> Stated goal 1: From the passage on shear-layer instabilities, list every frequency band that the Figure 18 caption gives for the integrated PSDs.

> Provided text:
....................

Figure 18. Integrated PSDs across the shear and boundary layer, 12$^{\circ }$ flare, $Re_\infty =12.7\times 10^6\ {\rm m}^{-1}$. The white dashed line represents reattachment, while the yellow curve represents the estimated shear/boundary-layer edge. Frequencies are (a) 25–45 kHz, (b) 80–120 kHz, (c) 150–190 kHz, (d) 210–250 kHz and (e) 270–310 kHz.

The dual-peak distribution of the shear-layer instability agrees with the SPOD mode shape at 98 kHz displayed in figure 14(d). In that figure, fluctuations can be seen in two regions that are 180$^{\circ }$ out of phase with each other, with one located directly above the shear- and boundary-layer edges, and the other located approximately 0.3 mm above that. Integrating these fluctuations would result in maxima along the two regions, with a minimum between them where the phase of the fluctuations change. The integrated spectral density in figure 18(b) follows this expected pattern.

Band-pass filtering the schlieren and PCB signals allowed for a direct comparison of wave packets measured simultaneously with two separate techniques. Figure 19 plots the results for the shear-layer and second-mode instabilities from the data shown in figure 16(a). In both cases, a sample wave packet for the respective instability is highlighted, with black lines denoting the notional beginning and end of that packet. The PCB time series in figures 19(c) and 19(d) are offset for clarity (similar to figure 17a). The wave packets tended to appear in the schlieren data prior to in the PCB data, implying a slight downward wall-normal velocity component for the waves. This finding agrees with previous results comparing FLDI and PCB measurements with the 10$^{\circ }$ flare (Benitez Reference Benitez2021). Band-passing the same signals between 25 and 45 kHz to observe the 35 kHz instability resulted in a clear wave packet in the third to fifth schlieren stations (82, 88 and 94 mm from the corner), as displayed in figure 20. However, no obvious correlates were found in the band-passed PCB signals around the same time.

....................

> Exercise inputs:
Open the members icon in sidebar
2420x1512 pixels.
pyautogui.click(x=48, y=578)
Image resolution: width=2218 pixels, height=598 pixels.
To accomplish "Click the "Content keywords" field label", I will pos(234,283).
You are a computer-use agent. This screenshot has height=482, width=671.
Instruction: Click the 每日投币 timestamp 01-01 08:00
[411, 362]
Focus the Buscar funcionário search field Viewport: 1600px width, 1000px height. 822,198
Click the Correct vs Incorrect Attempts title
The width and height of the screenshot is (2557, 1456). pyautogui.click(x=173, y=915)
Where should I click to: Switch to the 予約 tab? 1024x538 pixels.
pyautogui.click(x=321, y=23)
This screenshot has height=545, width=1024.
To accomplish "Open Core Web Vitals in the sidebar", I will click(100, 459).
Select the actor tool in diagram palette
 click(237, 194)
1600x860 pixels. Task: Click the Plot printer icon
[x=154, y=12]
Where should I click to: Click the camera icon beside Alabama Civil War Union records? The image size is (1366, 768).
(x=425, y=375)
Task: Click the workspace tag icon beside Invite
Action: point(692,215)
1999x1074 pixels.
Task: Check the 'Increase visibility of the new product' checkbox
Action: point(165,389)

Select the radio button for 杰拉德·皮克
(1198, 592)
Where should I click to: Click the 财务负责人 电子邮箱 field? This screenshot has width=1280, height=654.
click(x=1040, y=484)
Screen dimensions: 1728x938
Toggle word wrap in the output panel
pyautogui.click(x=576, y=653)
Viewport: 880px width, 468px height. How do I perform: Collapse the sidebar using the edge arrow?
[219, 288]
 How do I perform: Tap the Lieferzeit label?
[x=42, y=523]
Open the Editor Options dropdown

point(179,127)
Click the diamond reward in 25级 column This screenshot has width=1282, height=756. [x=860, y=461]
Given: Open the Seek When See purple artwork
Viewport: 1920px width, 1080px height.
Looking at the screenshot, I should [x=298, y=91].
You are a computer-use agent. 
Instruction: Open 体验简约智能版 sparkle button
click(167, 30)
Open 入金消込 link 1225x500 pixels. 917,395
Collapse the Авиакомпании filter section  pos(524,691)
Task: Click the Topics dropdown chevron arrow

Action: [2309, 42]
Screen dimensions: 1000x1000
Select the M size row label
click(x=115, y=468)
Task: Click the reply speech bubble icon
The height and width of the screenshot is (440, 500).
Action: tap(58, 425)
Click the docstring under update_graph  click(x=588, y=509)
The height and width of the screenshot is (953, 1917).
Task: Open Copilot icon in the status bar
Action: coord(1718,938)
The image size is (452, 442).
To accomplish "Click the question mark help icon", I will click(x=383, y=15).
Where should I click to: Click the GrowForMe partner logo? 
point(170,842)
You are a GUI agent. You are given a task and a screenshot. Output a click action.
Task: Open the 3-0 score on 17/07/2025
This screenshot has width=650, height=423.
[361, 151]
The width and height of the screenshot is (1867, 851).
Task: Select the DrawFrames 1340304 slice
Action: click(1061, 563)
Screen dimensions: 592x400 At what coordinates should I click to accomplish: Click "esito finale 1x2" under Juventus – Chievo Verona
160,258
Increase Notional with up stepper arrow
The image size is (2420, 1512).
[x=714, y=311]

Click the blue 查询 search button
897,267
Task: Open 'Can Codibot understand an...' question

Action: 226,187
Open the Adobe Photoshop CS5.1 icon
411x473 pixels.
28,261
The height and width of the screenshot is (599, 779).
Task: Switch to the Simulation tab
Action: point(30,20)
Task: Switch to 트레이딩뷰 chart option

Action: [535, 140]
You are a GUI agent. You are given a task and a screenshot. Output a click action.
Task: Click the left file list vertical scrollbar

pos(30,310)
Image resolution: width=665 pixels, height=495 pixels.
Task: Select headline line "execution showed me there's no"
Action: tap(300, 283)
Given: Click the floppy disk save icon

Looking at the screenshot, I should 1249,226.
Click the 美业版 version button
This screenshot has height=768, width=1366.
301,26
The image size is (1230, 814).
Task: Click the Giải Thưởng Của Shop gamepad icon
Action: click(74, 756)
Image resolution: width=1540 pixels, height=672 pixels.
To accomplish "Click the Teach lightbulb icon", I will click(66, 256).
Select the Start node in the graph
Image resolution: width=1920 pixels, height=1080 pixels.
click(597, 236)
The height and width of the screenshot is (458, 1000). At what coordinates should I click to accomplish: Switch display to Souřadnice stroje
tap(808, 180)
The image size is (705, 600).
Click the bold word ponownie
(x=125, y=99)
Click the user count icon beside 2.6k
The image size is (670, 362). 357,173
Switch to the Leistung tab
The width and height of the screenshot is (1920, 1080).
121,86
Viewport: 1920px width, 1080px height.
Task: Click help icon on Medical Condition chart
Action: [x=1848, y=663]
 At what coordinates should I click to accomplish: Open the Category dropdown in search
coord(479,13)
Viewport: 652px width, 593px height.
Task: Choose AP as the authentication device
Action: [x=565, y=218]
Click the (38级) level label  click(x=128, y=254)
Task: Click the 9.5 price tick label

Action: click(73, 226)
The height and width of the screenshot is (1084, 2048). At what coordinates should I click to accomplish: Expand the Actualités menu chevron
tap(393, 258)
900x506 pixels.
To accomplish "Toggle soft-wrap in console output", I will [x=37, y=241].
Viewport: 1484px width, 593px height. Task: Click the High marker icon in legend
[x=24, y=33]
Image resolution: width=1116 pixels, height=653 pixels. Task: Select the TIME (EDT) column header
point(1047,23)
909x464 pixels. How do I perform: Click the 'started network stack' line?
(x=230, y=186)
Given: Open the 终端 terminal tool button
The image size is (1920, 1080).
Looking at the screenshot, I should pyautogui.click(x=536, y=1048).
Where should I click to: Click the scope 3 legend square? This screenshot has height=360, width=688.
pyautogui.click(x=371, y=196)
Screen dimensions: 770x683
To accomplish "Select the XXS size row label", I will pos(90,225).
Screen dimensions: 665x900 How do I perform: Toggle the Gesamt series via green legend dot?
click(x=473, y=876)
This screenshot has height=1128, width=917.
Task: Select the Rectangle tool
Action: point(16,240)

....................

> Stated goal 2: Return every line of the entries that contains the string "search". Case counts.

> Reply 1:
25–45 kHz
80–120 kHz
150–190 kHz
210–250 kHz
270–310 kHz

> Reply 2:
Focus the Buscar funcionário search field Viewport: 1600px width, 1000px height. 822,198
Click the blue 查询 search button
 At what coordinates should I click to accomplish: Open the Category dropdown in search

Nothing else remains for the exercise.